Par ailleurs, la guerre malgré le progrès n’a pas changé de nature. Elle reste et restera encore le lieu de l’affrontement de volontés humaines avec toute leur part de subjectivité, de méthode, voire d’irrationalité. Elle sera toujours le lieu d’expression de la « friction », au sens de Clausewitz. À cela s’ajoute que le champ de bataille ne peut se réduire à un plateau de jeu d’échecs ou de jeu de go. Pour le jeu d’échecs, le nombre de parties possibles s’élève à 101206, chiffre bien inférieur au 10600 du jeu de go... Quelle serait la valeur de ce chiffre sur le champ de bataille, un espace non délimité comme les plateaux de jeux, dont les pièces ont des capacités multiples ? À cela s’ajoutent l’humain et la dimension psychologique des combattants et de leur chef. Le chiffre tend, sans nul doute vers l’infini et révèle qu’aucun ordinateur ne pourrait concevoir et conduire une guerre à la place d’un humain.

De fait, il apparaît chimérique de croire à la transparence totale du champ de bataille dans un avenir proche, en dépit des capacités offertes par la technologie. Certes le brouillard de la guerre n’en sera qu’un peu plus dissipé. Toutefois, s’en remettre à la technologie de manière inconsidérée présente des risques. On peut imaginer un effet « tunnel » par le biais duquel le champ de bataille serait certes plus transparent, mais au travers d’une lorgnette à faible champ. En outre, placer une confiance trop prononcée, voire aveugle, dans ce qui est restitué au travers d’un écran, soulève le risque de ne pas prendre en compte les signaux faibles, voire l’essentiel… et de se faire paradoxalement surprendre. C’est d’ailleurs l’une des leçons de l’opération Bagration en juin 1944, où la Wehrmacht est intoxiquée par la maskirovska soviétique à l’ouest de l’Ukraine. Enfin, et paradoxalement, l’afflux de renseignements risque de créer une thrombose par « excès de data ». C’est le syndrome « d’hoplite numérique » , décrit dans l’étude éponyme.

 

Intégrer les révolutions technologiques à notre culture militaire

Par conséquent, il convient de s’interroger sur l’application des principes de la guerre à l’ère de la numérisation de l’espace de bataille et de l’agilité promise par l’info valorisation. Autrement dit  et  pour citer Rémy Hémez, les  nouvelles technologies « imposent une réflexion afin d’intégrer ces nouvelles capacités dans notre conceptualisation de la surprise»8   et, surtout, de l’appréhension du champ de bataille.
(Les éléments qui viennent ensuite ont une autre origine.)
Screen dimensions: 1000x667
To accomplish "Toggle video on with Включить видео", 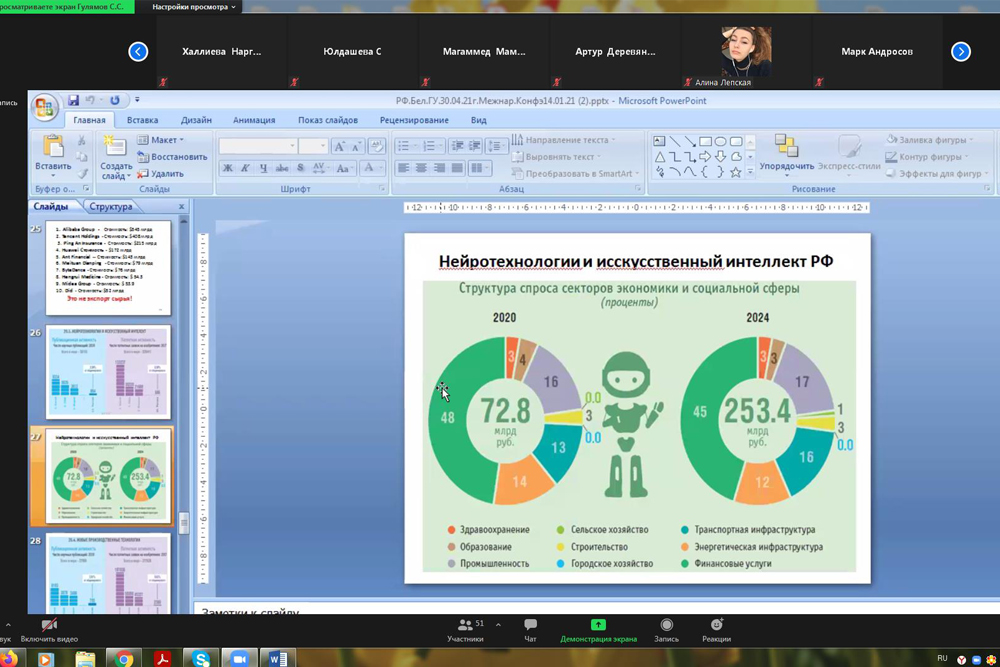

Certes, l’innovation technologique s’accompagne de  progrès et d’apports incontestables en tactique. L’info valorisation, par exemple, que le programme Scorpion apportera à l’Armée de Terre, élargira considérablement le champ des possibles de nos forces terrestres : agilité, rapidité d’acquisition et de partage du renseignement, protection et agressivité etc. L’ensemble des innovations techniques devra nécessairement s’accompagner d’un  renouvellement de  la  réflexion doctrinale et  tactique, comme cela a été le cas à la fin de la Première Guerre mondiale, lors de l’apparition du char de bataille. Pour autant, il ne faudrait pas oublier les acquis de siècles d’histoire militaire et croire que, en matière de transparence du champ de bataille, tout sera plus clair, plus visible. La friction, la dialectique des volontés et d’autres épiphénomènes liés au combat n’en seront pas atténués pour autant.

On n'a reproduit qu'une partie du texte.